Estimating Your Student Loan Payment Before You Borrow

The availability of student loans makes it possible for practically anyone to attend a college or university. With present economic conditions, most parents cannot afford to front the cost of their child’s college tuition. This creates a financial bind for kids who want to complete an undergraduate or graduate degree.

Some students work and pay their own way through school, which alleviates student debt upon graduation. But for students who want to focus on their education and only work part time, getting a federal student loan is the easiest route. Funds can pay for tuition, rooming, books and other supplies

If you need financial assistance for school, applying for a federal student loan makes perfect sense. Although a student loan lets you attend school now and worry about finances later, it’s smart to estimate your student loan payment before you borrow. While you won’t determine an exact figure, a rough estimate can better prepare you for this expense. Besides, if you know what to expect tuition wise, you can take the most cost-effective educational path.

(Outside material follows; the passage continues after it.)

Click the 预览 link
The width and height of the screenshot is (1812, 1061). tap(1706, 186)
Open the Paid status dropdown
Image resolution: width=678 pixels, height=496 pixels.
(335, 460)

1. Understand the True Cost of College

Your tuition will vary each semester, and this figure is based on your number of credit hours. To estimate your student loan payment before you borrow, consider the number of classes or credit hours you plan to take each semester. For example, you may take the fast track and complete 18 credits a semester, or go slow with 12 credits a semester.

For each college on your list, research the cost per credit hour. For example, if a particular school charges $275 per credit hour for an undergraduate degree, 12 credits will cost about $3,300 a semester, or $6,600 a year. Multiply this cost by four years and you’ll pay approximately $26,400 for a four-year degree – not including rooming and books.

2. Know the Interest Rate for Student Loans

Another factor to consider when estimating your student loan payment before you borrow is the loan interest rate. Federal student loans feature low, fixed rates which vary depending on the type of assistance. For example, unsubsidized Stafford Loans have an interest rate of 6.80%, whereas PLUS Loans for Parents have an interest rate of 7.9% (as of 2013). If you’re considering a private student loan, contact multiple banks and other lending institutions and inquire about their student loan rates.

3. Refer to a Student Loan Calculator

Once you’ve estimated the cost to obtain your degree and you’ve researched interest rates, plug these figures into a student loan calculator and estimate your student loan payment. A calculator can estimate your payment based on a standard, extended or graduated repayment plan. Additionally, a calculator can determine how long it’ll take to pay off the loan based on your monthly payment.

It’s easy to forget about your student debt while in school. Federal funds are disbursed directly to the school, and because repayment doesn’t begin until at least six months after graduation, you may lose track of how much you actually owe. If you estimate your loan payment before borrowing, you’ll know what to expect after graduation, which can alleviate payment shock.